Wie nam er deel aan de door u aangekondigde rondetafel en welke afspraken werden er gemaakt?
Welke inspanningen hebben de grote streamingplatformen zoals Netflix en Disney+ al gedaan om meer aandacht te besteden aan het Belgisch-Nederlands?
Zijn er ook afspraken gemaakt voor andere digitale toepassingen zoals Google Assistant of Alexa en Siri om ook Belgisch-Nederlandse stemmen te gebruiken?
Bent u bereid om dit onderwerp op de agenda te houden en verbeteringen te monitoren door regelmatig gesprekken met nationale en internationale mediabedrijven en digitale dienstenverleners te voeren?
Minister Dalle heeft het woord.
Collega’s, ik zal de eerste twee vragen samen beantwoorden.
De rondetafel vond plaats in oktober vorig jaar op mijn kabinet. Voor de streamingdiensten waren Streamz en Netflix vertegenwoordigd. Disney+ was verontschuldigd, maar heeft wel een standpunt bezorgd. Ook de sector was vertegenwoordigd, met name door studio’s Option Media, Image & Sound Factory en Sonhouse. Verder waren er mensen van de Acteursgilde, de Taalunie en van ons Departement Cultuur, Jeugd en Media.
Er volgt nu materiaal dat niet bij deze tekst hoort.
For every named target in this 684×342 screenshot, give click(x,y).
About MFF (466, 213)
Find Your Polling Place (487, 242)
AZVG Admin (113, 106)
De vertegenwoordigers van Netflix en Streamz werden bevraagd over hun beleid in verband met nieuwe en bestaande Vlaamse dubs en hun visie op de toekomst. Alle partijen rond de tafel waren het eens over het feit dat er een voelbaar cultureel verschil bestaat tussen Belgisch-Nederlands – of Vlaams-Nederlands zo u wil – en Nederlands-Nederlands en dat het aanbod op dat moment niet in evenwicht was. Persoonlijk vind ik dat er een goed evenwicht moet zijn tussen beide. Er moet voldoende Vlaams of Belgisch-Nederlands aan bod komen, omdat dat onze eigen benadering van het Nederlands is. Het kan ook geen kwaad dat kinderen en jongeren van jongs af aan met Nederlands-Nederlands in contact komen. Uiteindelijk is het één taal voor het hele taalgebied. Ze zijn zich dus bewust van die problematiek en willen ook een gezond evenwicht.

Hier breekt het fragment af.